** EXERCISE MATERIAL **
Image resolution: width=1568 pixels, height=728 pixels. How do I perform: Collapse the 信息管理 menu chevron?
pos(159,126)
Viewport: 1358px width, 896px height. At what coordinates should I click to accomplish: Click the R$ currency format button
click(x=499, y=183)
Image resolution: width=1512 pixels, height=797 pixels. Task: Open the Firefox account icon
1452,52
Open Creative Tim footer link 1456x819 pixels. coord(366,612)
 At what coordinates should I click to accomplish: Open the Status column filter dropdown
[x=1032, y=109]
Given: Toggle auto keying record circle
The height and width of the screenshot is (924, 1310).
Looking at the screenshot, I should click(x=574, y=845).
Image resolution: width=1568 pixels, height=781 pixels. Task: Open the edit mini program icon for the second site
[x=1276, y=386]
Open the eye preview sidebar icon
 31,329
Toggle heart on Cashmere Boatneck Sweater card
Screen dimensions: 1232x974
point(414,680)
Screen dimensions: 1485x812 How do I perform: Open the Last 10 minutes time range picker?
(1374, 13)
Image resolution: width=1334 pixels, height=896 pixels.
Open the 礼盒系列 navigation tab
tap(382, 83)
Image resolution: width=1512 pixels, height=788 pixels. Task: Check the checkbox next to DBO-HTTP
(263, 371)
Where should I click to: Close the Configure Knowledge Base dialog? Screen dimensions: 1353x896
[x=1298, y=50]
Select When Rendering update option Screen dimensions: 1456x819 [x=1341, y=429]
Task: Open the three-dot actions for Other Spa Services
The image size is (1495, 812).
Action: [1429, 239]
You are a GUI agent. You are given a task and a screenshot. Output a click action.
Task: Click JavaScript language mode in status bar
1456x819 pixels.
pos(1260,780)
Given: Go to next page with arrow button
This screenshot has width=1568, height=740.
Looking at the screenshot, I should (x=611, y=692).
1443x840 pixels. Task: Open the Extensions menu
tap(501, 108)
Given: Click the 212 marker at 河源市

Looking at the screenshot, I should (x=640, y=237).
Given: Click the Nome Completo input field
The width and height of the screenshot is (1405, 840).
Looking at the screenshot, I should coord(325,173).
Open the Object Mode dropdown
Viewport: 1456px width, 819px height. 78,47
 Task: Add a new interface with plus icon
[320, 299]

** TASK TO COMPLETE **
Reproduce every single entry above exactly.

** TASK OUTPUT **
Image resolution: width=1568 pixels, height=728 pixels. How do I perform: Collapse the 信息管理 menu chevron?
pos(159,126)
Viewport: 1358px width, 896px height. At what coordinates should I click to accomplish: Click the R$ currency format button
click(x=499, y=183)
Image resolution: width=1512 pixels, height=797 pixels. Task: Open the Firefox account icon
1452,52
Open Creative Tim footer link 1456x819 pixels. coord(366,612)
 At what coordinates should I click to accomplish: Open the Status column filter dropdown
[x=1032, y=109]
Given: Toggle auto keying record circle
The height and width of the screenshot is (924, 1310).
Looking at the screenshot, I should click(x=574, y=845).
Image resolution: width=1568 pixels, height=781 pixels. Task: Open the edit mini program icon for the second site
[x=1276, y=386]
Open the eye preview sidebar icon
 31,329
Toggle heart on Cashmere Boatneck Sweater card
Screen dimensions: 1232x974
point(414,680)
Screen dimensions: 1485x812 How do I perform: Open the Last 10 minutes time range picker?
(1374, 13)
Image resolution: width=1334 pixels, height=896 pixels.
Open the 礼盒系列 navigation tab
tap(382, 83)
Image resolution: width=1512 pixels, height=788 pixels. Task: Check the checkbox next to DBO-HTTP
(263, 371)
Where should I click to: Close the Configure Knowledge Base dialog? Screen dimensions: 1353x896
[x=1298, y=50]
Select When Rendering update option Screen dimensions: 1456x819 [x=1341, y=429]
Task: Open the three-dot actions for Other Spa Services
The image size is (1495, 812).
Action: [1429, 239]
You are a GUI agent. You are given a task and a screenshot. Output a click action.
Task: Click JavaScript language mode in status bar
1456x819 pixels.
pos(1260,780)
Given: Go to next page with arrow button
This screenshot has width=1568, height=740.
Looking at the screenshot, I should (x=611, y=692).
1443x840 pixels. Task: Open the Extensions menu
tap(501, 108)
Given: Click the 212 marker at 河源市

Looking at the screenshot, I should (x=640, y=237).
Given: Click the Nome Completo input field
The width and height of the screenshot is (1405, 840).
Looking at the screenshot, I should coord(325,173).
Open the Object Mode dropdown
Viewport: 1456px width, 819px height. 78,47
 Task: Add a new interface with plus icon
[320, 299]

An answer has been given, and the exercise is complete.